-- Begin DOCUMENT SEGMENT --

# TNT Orange Chicken



## BBQ Mikey (Dec 17, 2007)

You can add chili flakes to spice more, this recipe is quite sweet with a small kick. Very orange. Very tasty. This is my own take on the dish

2 sliced Scallions
2 lbs chicken
1 tablespooon Orange Zest (or sliced orange peel)
2 tsp. minced garlic
3 tablespoon "sweet cooking chili"
1 tablespoon Orange Marmalade
1-2 cup oil
Cornstarch
1 egg

Break egg and mix in small bowl
Put chicken in egg, then coat in corn starch (potato starch is much better)
Cook chicken until crispy in oil.
Drain chicken, remove oil from wok.
"necklace" wok in chili oil (or regular oil, do not use sesame)  This will result in the wok being oily and ready for sauce, use 1 tsp. oil.

-- End DOCUMENT SEGMENT --

■ **INSTRUCTION**: Copy the orange chicken recipe word for word, beginning at "You can add" and stopping after "is much better)".

-- Begin LISTED ENTRIES --

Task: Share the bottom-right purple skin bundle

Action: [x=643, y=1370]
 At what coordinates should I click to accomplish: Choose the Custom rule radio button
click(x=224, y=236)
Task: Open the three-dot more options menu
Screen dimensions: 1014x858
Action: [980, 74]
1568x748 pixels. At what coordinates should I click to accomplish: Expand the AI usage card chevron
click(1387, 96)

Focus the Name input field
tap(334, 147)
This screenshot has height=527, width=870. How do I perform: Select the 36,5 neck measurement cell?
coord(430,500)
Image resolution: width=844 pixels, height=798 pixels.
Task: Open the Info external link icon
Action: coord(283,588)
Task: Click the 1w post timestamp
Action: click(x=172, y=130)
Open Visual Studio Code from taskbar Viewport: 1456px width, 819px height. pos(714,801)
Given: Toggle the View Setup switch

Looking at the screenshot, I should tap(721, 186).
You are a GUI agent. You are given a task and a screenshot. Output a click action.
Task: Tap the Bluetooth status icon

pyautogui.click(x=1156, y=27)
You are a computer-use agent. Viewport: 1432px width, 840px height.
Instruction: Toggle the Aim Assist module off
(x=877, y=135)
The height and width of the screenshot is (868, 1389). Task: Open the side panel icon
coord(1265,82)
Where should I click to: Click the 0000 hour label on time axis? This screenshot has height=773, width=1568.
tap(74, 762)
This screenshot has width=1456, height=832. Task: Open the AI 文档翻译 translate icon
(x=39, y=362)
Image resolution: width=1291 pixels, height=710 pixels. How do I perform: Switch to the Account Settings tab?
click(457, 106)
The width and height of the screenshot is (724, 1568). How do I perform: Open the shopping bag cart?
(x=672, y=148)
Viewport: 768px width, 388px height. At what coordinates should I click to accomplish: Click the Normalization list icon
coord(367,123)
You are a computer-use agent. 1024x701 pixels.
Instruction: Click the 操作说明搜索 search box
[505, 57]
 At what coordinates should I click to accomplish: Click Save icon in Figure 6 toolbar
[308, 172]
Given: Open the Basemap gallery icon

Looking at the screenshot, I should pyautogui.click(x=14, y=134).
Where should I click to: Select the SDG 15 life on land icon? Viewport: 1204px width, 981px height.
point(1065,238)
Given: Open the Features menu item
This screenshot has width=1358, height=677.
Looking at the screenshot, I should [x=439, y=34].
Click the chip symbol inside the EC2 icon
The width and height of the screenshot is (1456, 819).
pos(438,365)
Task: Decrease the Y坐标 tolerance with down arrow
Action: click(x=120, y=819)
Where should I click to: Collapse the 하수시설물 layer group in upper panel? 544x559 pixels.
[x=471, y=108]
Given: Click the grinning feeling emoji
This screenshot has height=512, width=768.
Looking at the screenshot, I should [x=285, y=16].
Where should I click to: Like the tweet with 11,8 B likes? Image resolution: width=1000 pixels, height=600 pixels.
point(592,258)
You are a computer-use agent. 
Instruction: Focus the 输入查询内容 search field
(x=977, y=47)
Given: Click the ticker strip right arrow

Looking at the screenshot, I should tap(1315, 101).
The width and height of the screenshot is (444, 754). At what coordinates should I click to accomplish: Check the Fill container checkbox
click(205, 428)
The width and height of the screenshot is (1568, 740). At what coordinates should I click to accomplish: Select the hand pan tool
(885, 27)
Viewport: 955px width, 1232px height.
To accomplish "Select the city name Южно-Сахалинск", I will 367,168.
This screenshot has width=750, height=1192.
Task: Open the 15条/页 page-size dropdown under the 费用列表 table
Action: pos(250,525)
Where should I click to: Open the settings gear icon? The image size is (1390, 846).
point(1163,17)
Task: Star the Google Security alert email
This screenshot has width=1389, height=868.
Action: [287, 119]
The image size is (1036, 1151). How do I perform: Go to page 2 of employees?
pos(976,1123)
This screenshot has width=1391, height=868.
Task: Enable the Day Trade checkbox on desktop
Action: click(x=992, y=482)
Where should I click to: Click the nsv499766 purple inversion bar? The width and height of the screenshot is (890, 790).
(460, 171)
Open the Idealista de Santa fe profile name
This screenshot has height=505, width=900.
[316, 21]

-- End LISTED ENTRIES --

■ **SOLUTION TO THIS PROBLEM**:
You can add chili flakes to spice more, this recipe is quite sweet with a small kick. Very orange. Very tasty. This is my own take on the dish

2 sliced Scallions
2 lbs chicken
1 tablespooon Orange Zest (or sliced orange peel)
2 tsp. minced garlic
3 tablespoon "sweet cooking chili"
1 tablespoon Orange Marmalade
1-2 cup oil
Cornstarch
1 egg

Break egg and mix in small bowl
Put chicken in egg, then coat in corn starch (potato starch is much better)